Less than two months after New York’s minimum-staffing requirements for nursing homes went into effect, a trade group has demanded that state courts block them.
LeadingAge NY, a trade group for nonprofit nursing homes, and about 80 of its members filed the suit May 23 in State Supreme Court. They are seeking an injunction to halt the enforcement of two laws enacted last year, which mandate that nursing homes provide residents an average of at least 3.5 hours a day of nursing care, and that they spend at least 70% of their revenues on direct patient care. It called them “arbitrary” and “inflexible.”
The laws went into effect April 1 after being delayed for three months by Gov. Kathy Hochul, who cited staff shortages while the Omicron variant of COVID-19 was rampant.
In its legal brief, LeadingAge argues that the staffing levels law has “no rational basis” because its conditions are impossible to satisfy: The group claims its members would need to hire 4,000 more nurses and aides during a “declared statewide health-care staffing emergency.” It contends that the 3.5-hour-per-patient requirement–an average of at least 2.2 hours per patient of care by certified nursing assistants, and 1.1 hours from registered nurses or licensed practical nurses–do not account for variations among patients’ needs, such as more nurse hours for the “clinically complex,” more activity time for those with cognitive impairments, and less for healthier residents. It also argues that the law is unconstitutional because nursing homes are already “comprehensively regulated by federal law,” and it “intrudes upon” that.
“These expectations are neither arbitrary nor infeasible,” 1199SEIU, the main union representing nursing-home workers in New York, responded.
They are in fact the minimum we should expect for the elderly and frail who receive care, and the dedicated staff who work hard every day providing their residents with care and comfort.
“Most states have some kind of minimum,” 1199 policy analyst Dennis Short told LaborPress.
The lowest-staffed facilities in New York are really low. Dangerously low.
In the third quarter of 2021, according to figures from the federal Center for Medicare and Medicaid Services, New York ranked 46th in the nation for hours of total nursing care per resident day, at 3.35 hours, and 35th for care by registered nurses, with 0.64 hours.
In the fourth quarter, the LeadingAge lawsuit states, more than 70% of the state’s almost 600 nursing homes did not meet the 3.5-hour minimum. Some of the 80 in the suit averaged less than 3 hours per day, with a few as low as 2.5, it said. Others met the standards on average, but fell below them on as much as one-third of the 90 days–a few on more than half.

Task list:
(a) Print the stretch of the nursing-home staffing article from "Less than two" through "COVID-19 was rampant.", word for word.
(b) Carry on the article about the lawsuit over New York's nursing-home staffing laws from where it stops.

Material shown:
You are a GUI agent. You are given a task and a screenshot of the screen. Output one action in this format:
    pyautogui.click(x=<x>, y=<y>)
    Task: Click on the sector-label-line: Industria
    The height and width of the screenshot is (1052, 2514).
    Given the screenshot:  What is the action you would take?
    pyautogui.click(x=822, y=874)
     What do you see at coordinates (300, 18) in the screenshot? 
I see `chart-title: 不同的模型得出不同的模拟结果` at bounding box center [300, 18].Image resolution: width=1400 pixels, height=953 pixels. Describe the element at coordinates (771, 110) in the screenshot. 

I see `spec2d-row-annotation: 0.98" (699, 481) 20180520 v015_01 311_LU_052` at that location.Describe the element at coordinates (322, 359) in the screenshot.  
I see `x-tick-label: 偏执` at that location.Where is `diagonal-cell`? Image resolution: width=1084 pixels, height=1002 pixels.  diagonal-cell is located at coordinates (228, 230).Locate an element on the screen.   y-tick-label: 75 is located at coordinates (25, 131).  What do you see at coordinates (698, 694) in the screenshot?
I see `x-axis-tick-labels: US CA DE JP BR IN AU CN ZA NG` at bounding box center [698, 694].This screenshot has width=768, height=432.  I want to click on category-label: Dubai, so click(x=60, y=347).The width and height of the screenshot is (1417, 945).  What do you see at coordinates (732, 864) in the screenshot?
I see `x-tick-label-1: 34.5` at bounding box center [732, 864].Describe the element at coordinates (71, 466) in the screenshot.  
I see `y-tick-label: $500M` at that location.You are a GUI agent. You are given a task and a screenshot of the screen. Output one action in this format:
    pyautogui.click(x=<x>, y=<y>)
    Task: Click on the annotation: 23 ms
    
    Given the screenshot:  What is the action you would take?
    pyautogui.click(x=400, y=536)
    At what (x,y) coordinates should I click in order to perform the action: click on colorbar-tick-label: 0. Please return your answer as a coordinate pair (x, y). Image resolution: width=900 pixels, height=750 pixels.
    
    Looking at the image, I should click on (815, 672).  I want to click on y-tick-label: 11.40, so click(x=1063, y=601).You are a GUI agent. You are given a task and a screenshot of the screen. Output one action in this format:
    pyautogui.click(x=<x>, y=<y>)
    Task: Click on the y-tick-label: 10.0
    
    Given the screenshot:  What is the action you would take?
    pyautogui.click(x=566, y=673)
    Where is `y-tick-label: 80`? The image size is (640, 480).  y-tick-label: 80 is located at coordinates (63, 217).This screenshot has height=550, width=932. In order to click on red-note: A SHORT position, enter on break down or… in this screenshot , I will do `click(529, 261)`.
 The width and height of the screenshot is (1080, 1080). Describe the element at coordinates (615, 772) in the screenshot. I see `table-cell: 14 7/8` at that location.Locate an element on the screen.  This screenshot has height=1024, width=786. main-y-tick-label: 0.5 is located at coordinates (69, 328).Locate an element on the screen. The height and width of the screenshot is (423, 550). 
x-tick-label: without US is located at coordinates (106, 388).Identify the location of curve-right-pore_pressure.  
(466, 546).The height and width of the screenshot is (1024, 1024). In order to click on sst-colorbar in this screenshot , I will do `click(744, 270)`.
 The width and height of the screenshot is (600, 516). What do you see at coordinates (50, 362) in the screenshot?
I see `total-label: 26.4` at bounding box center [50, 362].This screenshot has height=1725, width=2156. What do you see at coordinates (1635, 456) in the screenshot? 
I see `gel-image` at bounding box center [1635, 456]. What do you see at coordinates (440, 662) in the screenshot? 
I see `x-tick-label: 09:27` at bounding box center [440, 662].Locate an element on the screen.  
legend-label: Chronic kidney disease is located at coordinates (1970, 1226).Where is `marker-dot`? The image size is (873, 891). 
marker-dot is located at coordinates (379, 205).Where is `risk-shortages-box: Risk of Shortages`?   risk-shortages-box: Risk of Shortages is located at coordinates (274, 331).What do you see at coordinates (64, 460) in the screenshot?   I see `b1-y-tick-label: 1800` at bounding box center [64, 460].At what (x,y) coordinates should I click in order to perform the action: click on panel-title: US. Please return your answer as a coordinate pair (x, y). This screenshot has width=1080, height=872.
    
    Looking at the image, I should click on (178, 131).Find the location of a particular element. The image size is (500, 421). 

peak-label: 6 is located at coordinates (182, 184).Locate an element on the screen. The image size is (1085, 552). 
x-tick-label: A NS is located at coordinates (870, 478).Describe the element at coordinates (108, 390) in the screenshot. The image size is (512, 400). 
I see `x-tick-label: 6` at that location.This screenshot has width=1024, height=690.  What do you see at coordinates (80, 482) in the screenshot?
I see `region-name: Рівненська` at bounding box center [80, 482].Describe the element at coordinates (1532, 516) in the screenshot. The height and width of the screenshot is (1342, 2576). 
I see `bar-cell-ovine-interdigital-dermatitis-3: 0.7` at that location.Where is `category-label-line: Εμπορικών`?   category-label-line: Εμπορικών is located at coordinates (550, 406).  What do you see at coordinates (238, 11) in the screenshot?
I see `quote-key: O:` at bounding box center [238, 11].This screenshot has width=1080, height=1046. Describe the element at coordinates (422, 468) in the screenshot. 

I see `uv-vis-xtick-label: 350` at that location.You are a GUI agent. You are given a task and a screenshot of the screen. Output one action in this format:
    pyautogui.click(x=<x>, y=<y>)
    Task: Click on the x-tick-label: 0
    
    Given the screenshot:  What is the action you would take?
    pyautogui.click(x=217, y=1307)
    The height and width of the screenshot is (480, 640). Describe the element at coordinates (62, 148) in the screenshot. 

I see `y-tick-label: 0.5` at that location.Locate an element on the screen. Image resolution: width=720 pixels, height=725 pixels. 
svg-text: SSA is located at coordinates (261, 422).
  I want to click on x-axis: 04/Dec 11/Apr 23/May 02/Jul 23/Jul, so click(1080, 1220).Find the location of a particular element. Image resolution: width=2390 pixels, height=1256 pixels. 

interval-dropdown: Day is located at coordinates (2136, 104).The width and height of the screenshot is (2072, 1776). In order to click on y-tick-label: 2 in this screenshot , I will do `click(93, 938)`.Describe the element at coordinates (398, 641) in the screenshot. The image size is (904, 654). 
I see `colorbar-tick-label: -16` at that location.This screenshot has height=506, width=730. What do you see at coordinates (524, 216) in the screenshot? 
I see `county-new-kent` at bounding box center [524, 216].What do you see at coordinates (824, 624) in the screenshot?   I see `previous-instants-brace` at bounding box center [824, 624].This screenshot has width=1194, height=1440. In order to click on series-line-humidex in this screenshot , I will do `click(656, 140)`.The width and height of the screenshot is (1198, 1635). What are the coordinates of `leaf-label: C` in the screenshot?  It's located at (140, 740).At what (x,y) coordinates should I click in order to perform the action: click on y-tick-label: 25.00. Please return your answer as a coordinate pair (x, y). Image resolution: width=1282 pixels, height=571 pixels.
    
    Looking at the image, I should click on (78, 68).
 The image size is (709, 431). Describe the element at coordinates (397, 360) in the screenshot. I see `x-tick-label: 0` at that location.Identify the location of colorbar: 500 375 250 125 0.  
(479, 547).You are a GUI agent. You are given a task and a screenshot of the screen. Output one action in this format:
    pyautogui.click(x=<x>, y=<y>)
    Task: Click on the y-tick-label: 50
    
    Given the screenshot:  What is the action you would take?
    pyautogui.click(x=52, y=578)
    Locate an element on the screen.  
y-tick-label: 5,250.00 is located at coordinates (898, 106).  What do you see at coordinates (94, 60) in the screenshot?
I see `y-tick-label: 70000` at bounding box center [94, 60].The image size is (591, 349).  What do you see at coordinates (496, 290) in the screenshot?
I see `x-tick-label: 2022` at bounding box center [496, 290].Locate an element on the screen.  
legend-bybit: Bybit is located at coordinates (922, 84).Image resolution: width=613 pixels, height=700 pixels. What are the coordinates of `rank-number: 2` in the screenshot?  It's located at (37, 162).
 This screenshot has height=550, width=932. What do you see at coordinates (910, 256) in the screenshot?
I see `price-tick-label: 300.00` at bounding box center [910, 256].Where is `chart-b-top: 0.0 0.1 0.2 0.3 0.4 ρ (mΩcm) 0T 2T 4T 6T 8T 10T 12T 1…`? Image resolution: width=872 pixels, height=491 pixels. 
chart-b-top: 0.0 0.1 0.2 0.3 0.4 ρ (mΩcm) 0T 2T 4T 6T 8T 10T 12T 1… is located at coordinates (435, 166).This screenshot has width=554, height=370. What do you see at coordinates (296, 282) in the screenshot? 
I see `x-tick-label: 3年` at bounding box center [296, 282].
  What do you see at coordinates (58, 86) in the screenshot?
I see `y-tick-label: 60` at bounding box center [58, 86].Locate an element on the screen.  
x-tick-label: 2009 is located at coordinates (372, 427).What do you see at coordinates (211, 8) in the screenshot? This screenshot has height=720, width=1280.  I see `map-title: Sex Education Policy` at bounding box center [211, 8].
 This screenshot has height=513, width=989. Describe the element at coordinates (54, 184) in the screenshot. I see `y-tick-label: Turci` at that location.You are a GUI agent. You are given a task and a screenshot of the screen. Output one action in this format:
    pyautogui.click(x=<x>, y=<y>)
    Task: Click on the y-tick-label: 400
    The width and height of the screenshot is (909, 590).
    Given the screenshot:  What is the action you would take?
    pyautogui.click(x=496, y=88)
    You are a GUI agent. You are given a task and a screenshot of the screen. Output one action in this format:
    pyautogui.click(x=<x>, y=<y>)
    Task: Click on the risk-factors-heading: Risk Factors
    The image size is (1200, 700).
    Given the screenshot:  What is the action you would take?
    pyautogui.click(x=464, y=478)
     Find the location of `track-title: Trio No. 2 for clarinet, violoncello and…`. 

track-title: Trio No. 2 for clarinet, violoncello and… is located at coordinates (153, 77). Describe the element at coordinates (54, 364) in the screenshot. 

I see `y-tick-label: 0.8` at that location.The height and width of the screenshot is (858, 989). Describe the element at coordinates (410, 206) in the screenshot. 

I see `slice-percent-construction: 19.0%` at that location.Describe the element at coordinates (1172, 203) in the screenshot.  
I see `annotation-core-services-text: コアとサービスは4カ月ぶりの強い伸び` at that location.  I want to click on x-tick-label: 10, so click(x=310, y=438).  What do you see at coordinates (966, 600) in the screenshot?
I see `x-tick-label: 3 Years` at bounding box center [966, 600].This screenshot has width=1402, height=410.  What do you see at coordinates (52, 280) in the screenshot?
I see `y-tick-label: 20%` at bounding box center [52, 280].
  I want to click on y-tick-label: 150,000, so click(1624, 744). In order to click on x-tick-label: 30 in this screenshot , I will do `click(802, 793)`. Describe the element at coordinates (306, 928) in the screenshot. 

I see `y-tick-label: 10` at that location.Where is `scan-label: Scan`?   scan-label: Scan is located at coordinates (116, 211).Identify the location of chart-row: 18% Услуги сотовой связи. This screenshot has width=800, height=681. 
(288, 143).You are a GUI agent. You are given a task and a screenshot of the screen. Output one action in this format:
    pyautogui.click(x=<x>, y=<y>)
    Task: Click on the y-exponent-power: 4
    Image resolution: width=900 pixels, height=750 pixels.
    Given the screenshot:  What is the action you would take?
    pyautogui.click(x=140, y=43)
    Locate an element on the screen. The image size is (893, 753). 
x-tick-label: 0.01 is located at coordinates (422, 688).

Task-by-task outputs:
(a)
Less than two months after New York’s minimum-staffing requirements for nursing homes went into effect, a trade group has demanded that state courts block them.
LeadingAge NY, a trade group for nonprofit nursing homes, and about 80 of its members filed the suit May 23 in State Supreme Court. They are seeking an injunction to halt the enforcement of two laws enacted last year, which mandate that nursing homes provide residents an average of at least 3.5 hours a day of nursing care, and that they spend at least 70% of their revenues on direct patient care. It called them “arbitrary” and “inflexible.”
The laws went into effect April 1 after being delayed for three months by Gov. Kathy Hochul, who cited staff shortages while the Omicron variant of COVID-19 was rampant.

(b)
“That’s why we have this law,” says Short.
Illinois and Washington state require 3.4 hours of daily care per patient. California, Massachusetts, and Washington, D.C. have a 3.5-hour minimum, and Florida and Delaware set theirs at 3.6 hours, according to 1199.
New York has about 92,000 nursing-home residents. About 72% of patients’ per-day costs are paid by Medicaid, and 18% by Medicare.
Nursing homes don’t have a problem finding people to work there, Short says: They have a problem “keeping the workers that take the job.” It’s not unusual, he adds, for a facility to hire 10 or 15 people and have only one or two of them still there a month later. The turnover rate in New York State is more than 40% a year, according to 1199.
Providers that retain workers are more likely to meet staffing standards, while those comfortable with high turnover will struggle, Short says. While higher starting salaries would attract more workers, the ones he’s talked to say working conditions are a more important factor in whether they stay. What makes them want to quit, he explains, is the stress that comes from feeling like they don’t have a voice on the job and “feeling like they don’t have the ability to do the work”: If there’s not enough staff, they won’t have time to do the basics of feeding everyone, turning them over, and taking them to the toilet.
1199 says employers can increase the hours of care without hiring more staff by encouraging part-time workers to convert to full-time and giving incentives to work overtime and do weekend shifts, which are perennially hard to fill.
It’s a hard job physically and emotionally, Short adds, but some employers are “actively working with the union to figure out how to improve staffing.” One nursing-home group in the New York City area has reduced its turnover rate to 12%, and is trying to lower that.